#### [Tasks to complete]
(1) Convert the entries, starting with the line containing "Locate an element" and going on through the end of the entries, into a JSON list of strings with one string per line and any blank lines left out.
(2) Can you carry on the book-study reflection on rereading and marriage from where it stops?

#### [Text provided]
It was interesting for me to go back and read over the beginnings of this book study on my blog and realize that I had been inclined to focus on very different points in my first reading. Now, I suppose I take some of the earlier truths that I learned for granted and am beginning to be able to find new truths to grapple with in my reading. I think this is the way that God intends to reveal Himself to us through scriptures, giving us layer upon layer of Himself, unfolding Himself one truth at a time.
Yesterday in church, I played "How Firm a Foundation" on my violin. Building this foundation through "His excellent Word" as the hymn sings, is this process of accepting one truth and then stacking upon it another... and another... and another. I used to think that the need to review something I'd already read was a weakness I should not allow myself. What a know-it-all! I now find that I love to reread novels and literary classics and passages of scripture. It's amazing what you can glean the second and third time through!
Now onto chapter two of Willard...
This second chapter led me to think about the role of marriage in God's kingdom. I'm probably not the only one who has ever wondered why in the world Christ would say that marriage does not exist in heaven. I think about how much time and effort goes into this primary relationship of our lives, and I wonder what is it all for if it is not eternal? Well, scripture answers this by referring to marriage as a mysterious earthly example of Christ's relationship to the church.

[Records from a data collection]
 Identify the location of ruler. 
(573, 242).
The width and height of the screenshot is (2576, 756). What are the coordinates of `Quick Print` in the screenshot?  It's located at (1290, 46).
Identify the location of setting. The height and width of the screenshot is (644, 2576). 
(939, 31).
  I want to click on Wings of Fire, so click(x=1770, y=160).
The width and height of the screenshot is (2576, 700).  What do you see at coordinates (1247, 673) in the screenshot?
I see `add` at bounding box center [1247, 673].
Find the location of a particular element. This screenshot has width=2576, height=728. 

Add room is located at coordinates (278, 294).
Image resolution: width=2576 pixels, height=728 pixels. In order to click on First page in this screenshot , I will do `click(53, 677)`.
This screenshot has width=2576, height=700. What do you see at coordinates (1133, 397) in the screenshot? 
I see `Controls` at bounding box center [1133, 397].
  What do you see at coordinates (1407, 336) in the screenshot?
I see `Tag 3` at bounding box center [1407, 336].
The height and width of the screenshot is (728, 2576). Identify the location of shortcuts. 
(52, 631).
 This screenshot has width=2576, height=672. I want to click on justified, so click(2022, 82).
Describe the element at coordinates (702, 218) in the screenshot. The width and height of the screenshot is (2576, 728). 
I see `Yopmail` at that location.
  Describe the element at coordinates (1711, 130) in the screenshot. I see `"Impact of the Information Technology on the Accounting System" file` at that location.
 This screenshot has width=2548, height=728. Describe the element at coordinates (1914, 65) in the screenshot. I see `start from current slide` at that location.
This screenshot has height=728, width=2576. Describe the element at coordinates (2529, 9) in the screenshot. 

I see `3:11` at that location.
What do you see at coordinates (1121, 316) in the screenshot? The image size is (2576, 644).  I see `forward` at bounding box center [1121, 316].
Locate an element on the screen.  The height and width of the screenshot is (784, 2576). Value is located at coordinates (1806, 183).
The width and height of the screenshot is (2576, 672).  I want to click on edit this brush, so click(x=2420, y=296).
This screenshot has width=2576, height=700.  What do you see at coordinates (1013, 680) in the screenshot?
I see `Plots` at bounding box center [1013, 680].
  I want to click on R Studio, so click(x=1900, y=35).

#### [Answers by task]
(1)
[
  "Locate an element on the screen.  The height and width of the screenshot is (784, 2576). Value is located at coordinates (1806, 183).",
  "The width and height of the screenshot is (2576, 672).  I want to click on edit this brush, so click(x=2420, y=296).",
  "This screenshot has width=2576, height=700.  What do you see at coordinates (1013, 680) in the screenshot?",
  "I see `Plots` at bounding box center [1013, 680].",
  "  I want to click on R Studio, so click(x=1900, y=35)."
]

(2)
Willard says that "God’s speaking is intended to develop into an intelligent freely cooperative relationship between mature people who love each other [with agape love] (HG 31)." This cancels out what I was blogging about yesterday, the idea that we can simply go to God to receive our daily list of to do's, and an answer for all of our questions. This relationship with God is RECIPROCAL. It is a marriage relationship.
The ladies of my church are studying Debbie Pearl's Helpmeet, a book on the role of the wife in marriage. It occurred to me yesterday in Sunday school that it would be quite possible to go all of my married life doing all the things that the book suggests that I am meant to do (based on Debbie's interpretation of scripture). I could do these things and generate the APPEARANCE of a great marriage without ever really having a REAL marriage, a real relationship with my husband. By never really stopping long enough to seek to understand my husband - who he is, what his dreams are, what drives him to do what he does - I could in fact be married without having a marriage.
This is what we so often do to God, however. When we approach Him simply as someone to be obeyed and not questioned, someone who cannot be understood, someone who will always be out of reach, we are truly saying that he is UNREASONABLE. Willard often points out in Hearing God that one of our biggest drawbacks in our faith is the assumptions we have about God. He writes about one such assumption in the fact that we often approach scripture with the mindset that we are reading "a book of doctrine, abstract truth about God." This creates a barrier between the reader and God so that "one can search endlessly without encountering God himself or hearing his voice (HG 35)."
It is not until we begin to value the revelation of the character of God through His word, until we truly pray for the desire to know God intimately, that we will begin to journey toward the union that God so earnestly desires to have with us as His creation - that normal life of God's indwelling.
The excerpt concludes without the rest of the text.